Description:
Recently I was testing performance after crash recovery using sysbench. And I found that when concurrency is high, the tps in first 30s will go low unexpectedly. Through our team's performance monitoring tool, I found that the reason for the decrease in tps was the abnormal amount of dirty pages flushing.
My test is running on a ECS of alibaba cloud, the disk I using is an essd with 350MB/s I/O thoughput. About 20000 pages flushing in a second could full the disk thoughput. So the unexpected dirty pages flushing can make a great influence to the performance.
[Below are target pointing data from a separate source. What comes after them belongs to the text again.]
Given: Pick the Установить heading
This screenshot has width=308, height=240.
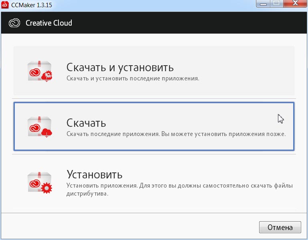Looking at the screenshot, I should [94, 175].
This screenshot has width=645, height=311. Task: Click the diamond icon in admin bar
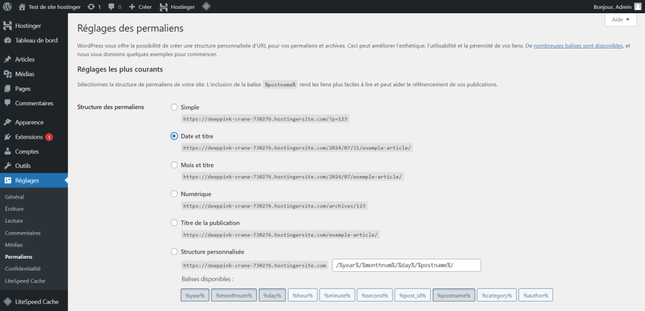pos(206,7)
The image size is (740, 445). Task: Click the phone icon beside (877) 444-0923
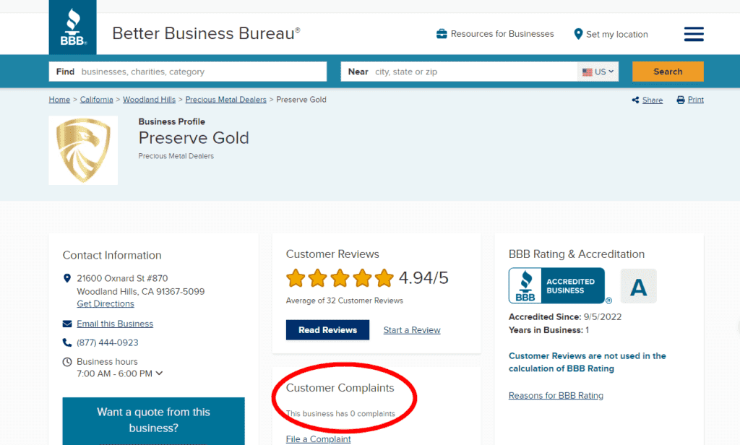point(69,342)
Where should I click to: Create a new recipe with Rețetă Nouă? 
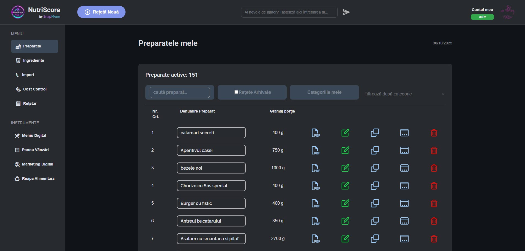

========================================
By reading the code and observing the monitoring information in information_schema.innodb_metrics, I located the root cause of the problem. So let me first explain the reason of this bug through code.
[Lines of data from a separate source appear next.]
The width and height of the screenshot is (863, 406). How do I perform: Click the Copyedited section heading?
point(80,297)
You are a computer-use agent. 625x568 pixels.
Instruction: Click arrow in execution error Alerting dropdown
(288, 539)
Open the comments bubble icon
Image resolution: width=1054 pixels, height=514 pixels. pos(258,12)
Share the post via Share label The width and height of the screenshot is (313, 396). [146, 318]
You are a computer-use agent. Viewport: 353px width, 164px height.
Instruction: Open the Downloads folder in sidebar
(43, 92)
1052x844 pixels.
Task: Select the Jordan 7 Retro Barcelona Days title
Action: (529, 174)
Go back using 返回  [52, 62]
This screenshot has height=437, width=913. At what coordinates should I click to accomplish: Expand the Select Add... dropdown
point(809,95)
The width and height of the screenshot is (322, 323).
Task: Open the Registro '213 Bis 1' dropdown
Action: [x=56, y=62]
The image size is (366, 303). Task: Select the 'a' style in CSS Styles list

1. First and most important, innodb will calc lsn_avg_rate every innodb_flushing_avg_loops(default 30) seconds. When server started up from crash recovery, the value of lsn_avg_rate is always 0 in first innodb_flushing_avg_loops seconds.
2. In Adaptive_flush::set_flush_target_by_lsn, innodb will calc target_lsn in the way below:
"
target_lsn = oldest_lsn + lsn_avg_rate * buf_flush_lsn_scan_factor;
"
Since lsn_avg_rate is 0, target_lsn is equal to oldest_lsn, and there are almost no dirty pages with LSN less than this value.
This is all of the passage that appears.